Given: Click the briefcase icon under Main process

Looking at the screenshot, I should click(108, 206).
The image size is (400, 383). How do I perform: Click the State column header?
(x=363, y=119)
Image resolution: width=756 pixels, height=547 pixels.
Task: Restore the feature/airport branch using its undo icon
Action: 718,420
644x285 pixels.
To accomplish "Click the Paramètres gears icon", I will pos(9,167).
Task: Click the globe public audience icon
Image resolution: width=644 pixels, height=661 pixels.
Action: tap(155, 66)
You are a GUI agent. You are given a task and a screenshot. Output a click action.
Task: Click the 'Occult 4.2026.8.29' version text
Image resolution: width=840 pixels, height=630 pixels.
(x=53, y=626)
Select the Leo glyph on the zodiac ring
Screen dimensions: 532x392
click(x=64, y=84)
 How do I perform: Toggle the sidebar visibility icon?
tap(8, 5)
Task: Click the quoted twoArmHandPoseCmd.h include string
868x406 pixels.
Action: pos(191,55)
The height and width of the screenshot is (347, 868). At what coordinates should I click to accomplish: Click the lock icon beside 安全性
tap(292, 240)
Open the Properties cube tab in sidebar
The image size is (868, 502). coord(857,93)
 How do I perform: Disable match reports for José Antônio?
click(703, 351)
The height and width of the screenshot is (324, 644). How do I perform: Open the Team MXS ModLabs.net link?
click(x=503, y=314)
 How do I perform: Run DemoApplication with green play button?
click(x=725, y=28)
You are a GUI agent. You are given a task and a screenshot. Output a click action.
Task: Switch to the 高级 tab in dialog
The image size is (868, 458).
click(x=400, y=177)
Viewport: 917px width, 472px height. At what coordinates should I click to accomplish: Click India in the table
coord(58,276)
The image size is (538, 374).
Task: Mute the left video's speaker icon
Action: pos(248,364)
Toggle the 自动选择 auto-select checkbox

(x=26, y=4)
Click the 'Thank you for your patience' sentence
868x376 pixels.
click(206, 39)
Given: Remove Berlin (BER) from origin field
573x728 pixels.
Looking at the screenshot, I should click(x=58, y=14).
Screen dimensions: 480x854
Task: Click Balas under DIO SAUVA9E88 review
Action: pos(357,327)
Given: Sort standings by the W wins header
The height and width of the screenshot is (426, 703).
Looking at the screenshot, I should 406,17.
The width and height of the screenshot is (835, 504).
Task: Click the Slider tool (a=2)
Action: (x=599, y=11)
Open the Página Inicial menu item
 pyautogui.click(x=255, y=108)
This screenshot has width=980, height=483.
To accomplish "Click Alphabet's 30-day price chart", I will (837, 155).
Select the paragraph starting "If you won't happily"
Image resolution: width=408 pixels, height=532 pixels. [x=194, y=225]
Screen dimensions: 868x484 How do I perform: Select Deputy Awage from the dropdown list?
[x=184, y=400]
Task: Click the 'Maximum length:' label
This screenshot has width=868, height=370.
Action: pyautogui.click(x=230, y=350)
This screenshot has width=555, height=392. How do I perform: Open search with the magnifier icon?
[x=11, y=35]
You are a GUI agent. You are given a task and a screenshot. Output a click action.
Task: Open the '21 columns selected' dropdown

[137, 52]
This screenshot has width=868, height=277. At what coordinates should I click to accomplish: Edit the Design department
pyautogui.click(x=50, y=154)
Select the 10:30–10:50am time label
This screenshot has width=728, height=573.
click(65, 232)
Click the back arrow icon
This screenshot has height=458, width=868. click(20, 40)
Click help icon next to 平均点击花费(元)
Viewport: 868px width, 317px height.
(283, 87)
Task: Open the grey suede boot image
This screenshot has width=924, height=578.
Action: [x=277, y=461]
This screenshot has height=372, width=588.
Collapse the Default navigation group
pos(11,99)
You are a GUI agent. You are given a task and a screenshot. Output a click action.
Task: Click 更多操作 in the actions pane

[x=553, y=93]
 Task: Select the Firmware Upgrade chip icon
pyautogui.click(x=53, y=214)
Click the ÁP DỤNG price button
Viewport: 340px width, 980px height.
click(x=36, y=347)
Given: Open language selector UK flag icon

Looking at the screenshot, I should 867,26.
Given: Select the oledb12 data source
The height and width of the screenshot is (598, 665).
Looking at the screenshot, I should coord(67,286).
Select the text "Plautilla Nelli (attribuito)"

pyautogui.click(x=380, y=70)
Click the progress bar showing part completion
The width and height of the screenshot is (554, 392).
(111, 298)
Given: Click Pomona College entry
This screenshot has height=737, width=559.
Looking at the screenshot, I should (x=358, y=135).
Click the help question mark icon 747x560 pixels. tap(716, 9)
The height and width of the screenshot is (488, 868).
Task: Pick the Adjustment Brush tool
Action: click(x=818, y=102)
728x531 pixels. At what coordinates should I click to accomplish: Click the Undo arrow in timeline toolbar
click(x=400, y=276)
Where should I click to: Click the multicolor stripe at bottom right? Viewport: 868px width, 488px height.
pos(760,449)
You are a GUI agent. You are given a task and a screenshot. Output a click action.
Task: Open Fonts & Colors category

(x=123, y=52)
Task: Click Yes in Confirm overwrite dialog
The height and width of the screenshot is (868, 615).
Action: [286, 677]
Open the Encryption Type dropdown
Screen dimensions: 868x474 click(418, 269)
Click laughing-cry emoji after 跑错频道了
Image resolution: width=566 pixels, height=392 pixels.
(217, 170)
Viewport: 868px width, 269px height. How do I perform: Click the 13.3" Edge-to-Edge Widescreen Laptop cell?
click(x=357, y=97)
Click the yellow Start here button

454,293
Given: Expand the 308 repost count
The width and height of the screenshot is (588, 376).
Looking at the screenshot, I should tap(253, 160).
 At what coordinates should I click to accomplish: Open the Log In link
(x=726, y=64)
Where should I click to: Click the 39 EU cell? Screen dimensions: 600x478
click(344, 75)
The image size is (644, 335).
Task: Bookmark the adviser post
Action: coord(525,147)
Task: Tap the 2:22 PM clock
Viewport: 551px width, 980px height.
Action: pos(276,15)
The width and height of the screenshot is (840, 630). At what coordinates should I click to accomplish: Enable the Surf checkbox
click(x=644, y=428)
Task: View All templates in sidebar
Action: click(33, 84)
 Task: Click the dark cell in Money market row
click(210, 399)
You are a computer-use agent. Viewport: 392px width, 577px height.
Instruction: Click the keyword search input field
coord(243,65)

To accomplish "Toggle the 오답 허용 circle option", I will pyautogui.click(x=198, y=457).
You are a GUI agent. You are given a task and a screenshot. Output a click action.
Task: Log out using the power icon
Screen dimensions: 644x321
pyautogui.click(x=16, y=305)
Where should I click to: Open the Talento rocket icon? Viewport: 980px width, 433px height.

##############################

• [Work task]: Above are records; say how many of their lines contain the word "price", giving only the number.

• [Answer section]: 2